Today is the final day of the “Strategies, Benefits and Alignment” course. I can’t believe that almost two months have past since the program introduction and the initial lecture. As I stated in my previous blog post I will try to summarize the essence of the two books “The standard for Portfolio Management” and “Benefit Realization Management – A practical guide” in the two final blog posts of the course. Today, it’s time for “Benefit Realization Management – A practical guide”.

What is Benefit Realization Management
Benefit Realization Management (BRM) is a framework, developed by PMI, that aim to provides organizations a way to measure how portfolios, programs and project deliverer value to the organization. Business strategy is fundamental to BRM as it utilizes a holistic approach to derive, plan, manage and track the identified benefits, beyond the scope of a particular portfolio, program or project.

BRM is constituted by three phases: identify, execute and sustain. During the identify phase, senior management identify the benefits to be pursued by the organization and determine whether a portfolio, program or project could produce the intended business result. During the execute stage, portfolio managers, program managers and project managers plan and execute activates to achieve the requested outputs that realize the identified benefit. The goal of this stage is to maximize the opportunity of benefits being realized while minimizing the risk of future benefit being forfeit. The last phase, sustain, is where plans and activities are executed to sustain the values obtained if or when the current conditions (market, strategy, legislations etc.) change.

Core principals
PMI have identified five core principles of BRM: net benefits justify the use of invested resources; commencement of work is driven by benefits identification; planned benefits are identified in authorizing documents; benefits realization is holistically planned and managed; and governance and adequate resources are essential to BRM success. When applied, these core principals align and structure the work of the organization to ensure that the organization strive towards the right set of goals and resources are well spent.

Benefit tracking
BRM emphasizes on benefit tracking as a critical success enabler. In order to monitor the identified benefits throughout their lifecycle, identified benefits needs to be organized, categories and assigned to the different initiatives of the organization. Tools, such a benefit register, a benefit map or a benefit traceability matrix could constitutes a charter of authorized benefits and visualize the plan of how they will be achieved. This will also help senior management to illustrate how changes of strategy or priorities affect the overall benefit realization plan.

Culture
BRM emphasize on building the right culture with clear roles and responsibilities.

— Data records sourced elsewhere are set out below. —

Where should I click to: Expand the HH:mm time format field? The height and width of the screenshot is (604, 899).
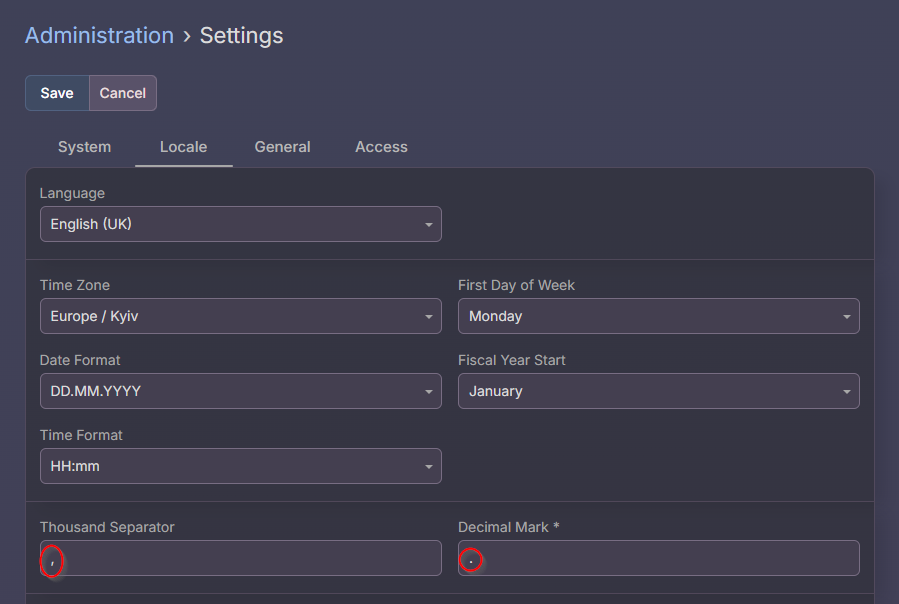point(230,466)
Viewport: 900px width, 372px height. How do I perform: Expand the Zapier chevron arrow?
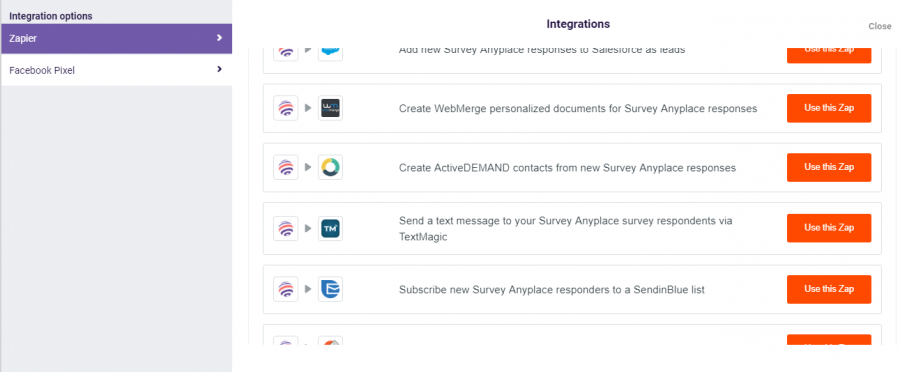pos(219,38)
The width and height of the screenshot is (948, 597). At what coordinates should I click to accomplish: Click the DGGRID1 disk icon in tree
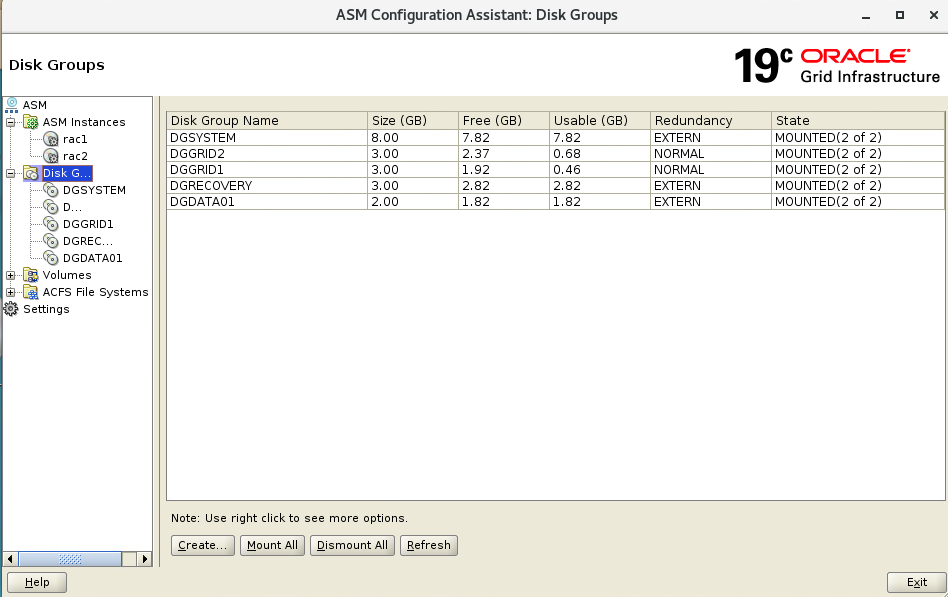tap(51, 224)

To enable the successful implementation of BRM a culture that embrace changes must be established and where executives, initiative leaders, suppliers, individual contributors, and stakeholders are able to easily identify the intended outcome of each initiative; not just the deliverables. Some might even argue that the definitions of project success must be redefined within organizations implementing BRM.

According to me, these are the foundations to begin your implementation of benefit realization management. However, there are more subjects and several critical success enablers that should be considered. Please read the full book for further details.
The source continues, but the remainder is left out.